Extended Services: Coronavirus

(asked on 17th December 2020) - View Source

Question to the Department for Education:

To ask the Secretary of State for Education, what assessment he has made of the closure of wraparound and holiday childcare services on the ability of key workers to attend work during the covid-19 outbreak.


Answered by
Vicky Ford Portrait
Vicky Ford
This question was answered on 12th January 2021

The department does not hold a central register of all wraparound provision and so does not routinely collect data on the number of providers in operation.

However, ensuring sufficiency of childcare provision for critical worker parents and carers remains a government priority. This is why we have ensured that wraparound childcare providers, and other providers of out-of-school activities, can continue to remain open for the children of critical workers during the current national lockdown to allow critical worker parents or carers to work or to search for work, to undertake training or education, or to attend a medical appointment or address a medical need.?? Vulnerable children and young people can also continue to access wraparound childcare and other out-of-school settings during the national lockdown. The guidance on protective measures for holiday and after-school clubs, and other out of school settings during the COVID-19 outbreak will shortly be updated to outline the measures providers should put in place to ensure they are operating as safely as possible if they continue to offer face-to-face provision during the national lockdown. It is available here: https://www.gov.uk/government/publications/protective-measures-for-holiday-or-after-school-clubs-and-other-out-of-school-settings-for-children-during-the-coronavirus-covid-19-outbreak.
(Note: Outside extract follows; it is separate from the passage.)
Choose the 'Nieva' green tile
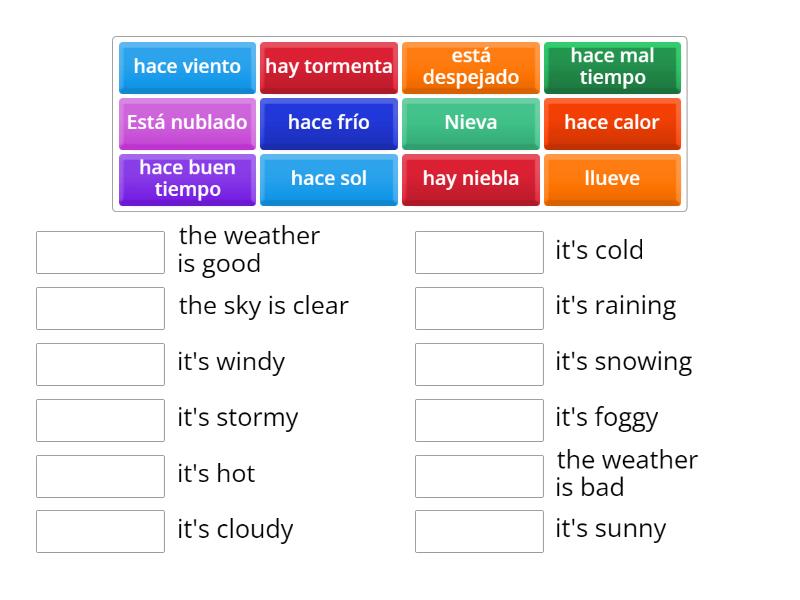Viewport: 800px width, 600px height. click(x=470, y=123)
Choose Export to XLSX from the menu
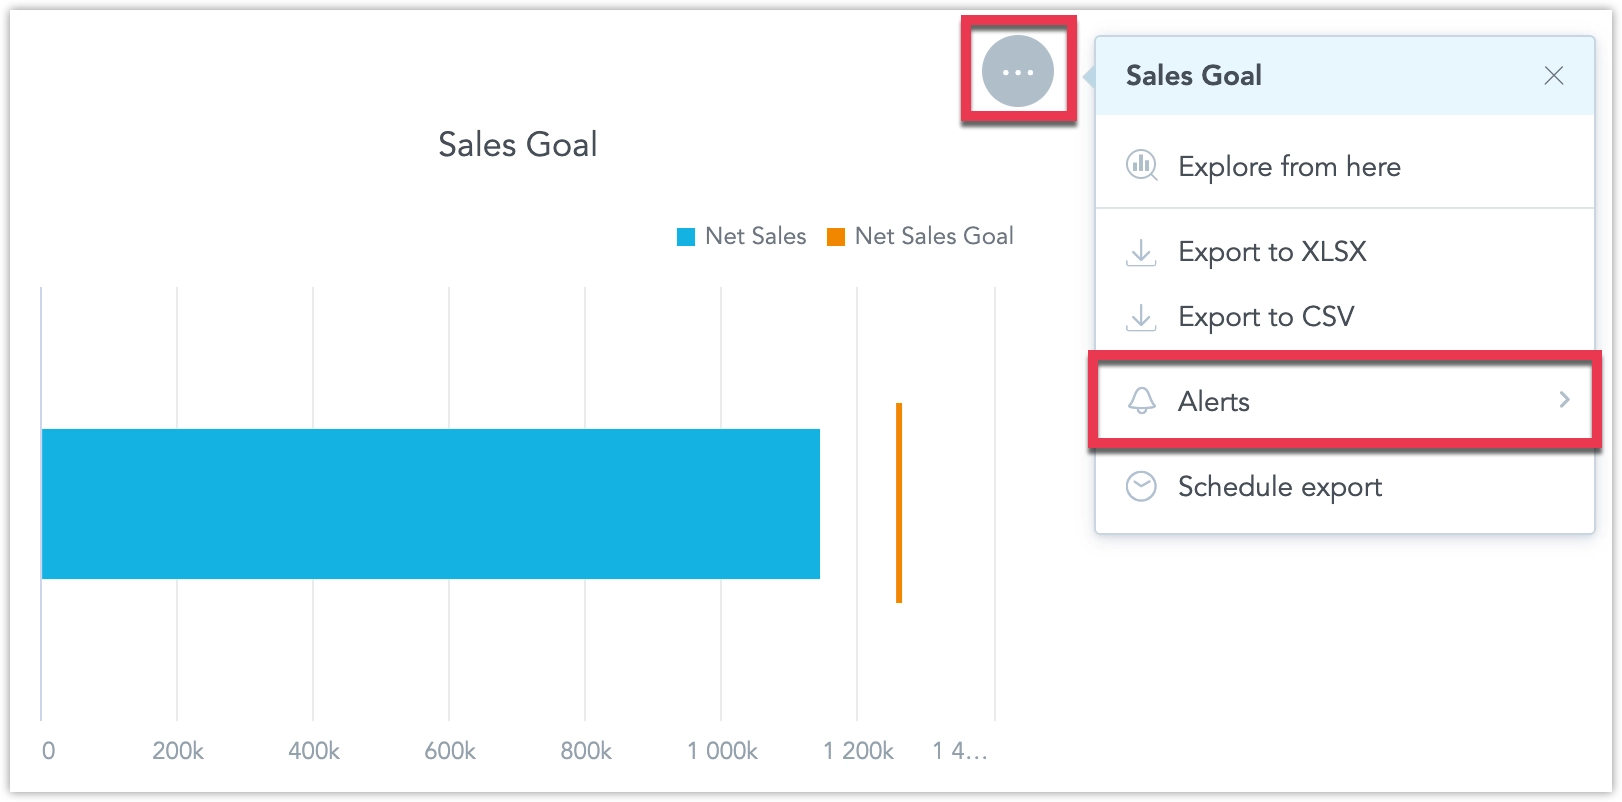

Schools may also continue to open up or hire out their premises for use by external wraparound childcare providers, such as after-school or holiday clubs, that offer provision to children of critical workers and/ or vulnerable children. We have also ensured that schools that operate their own breakfast and after school clubs can continue to run wraparound provision for those attending school full-time. Doing so, will support critical workers to undertake their jobs, and help to safeguard the health and wellbeing of vulnerable children and young people. We are encouraging schools that can, to maintain their wraparound childcare provision for this reason, and we will be publishing guidance to support them in doing so shortly.

The department has engaged and met with representatives from the wraparound childcare sector on a regular basis, since the start of the COVID-19 outbreak, to discuss the impacts of COVID-19 and protective measures on the sufficiency of childcare provision, and will continue to do so. In addition, our Real-time assessment of community transmission (REACT) teams , comprising education and social care staff from both the Department for Education and Ofsted, are working closely with local authorities and will act as a valuable source of intelligence on the sufficiency of wraparound childcare places for the children of critical workers, and for vulnerable children and young people during the current national lockdown.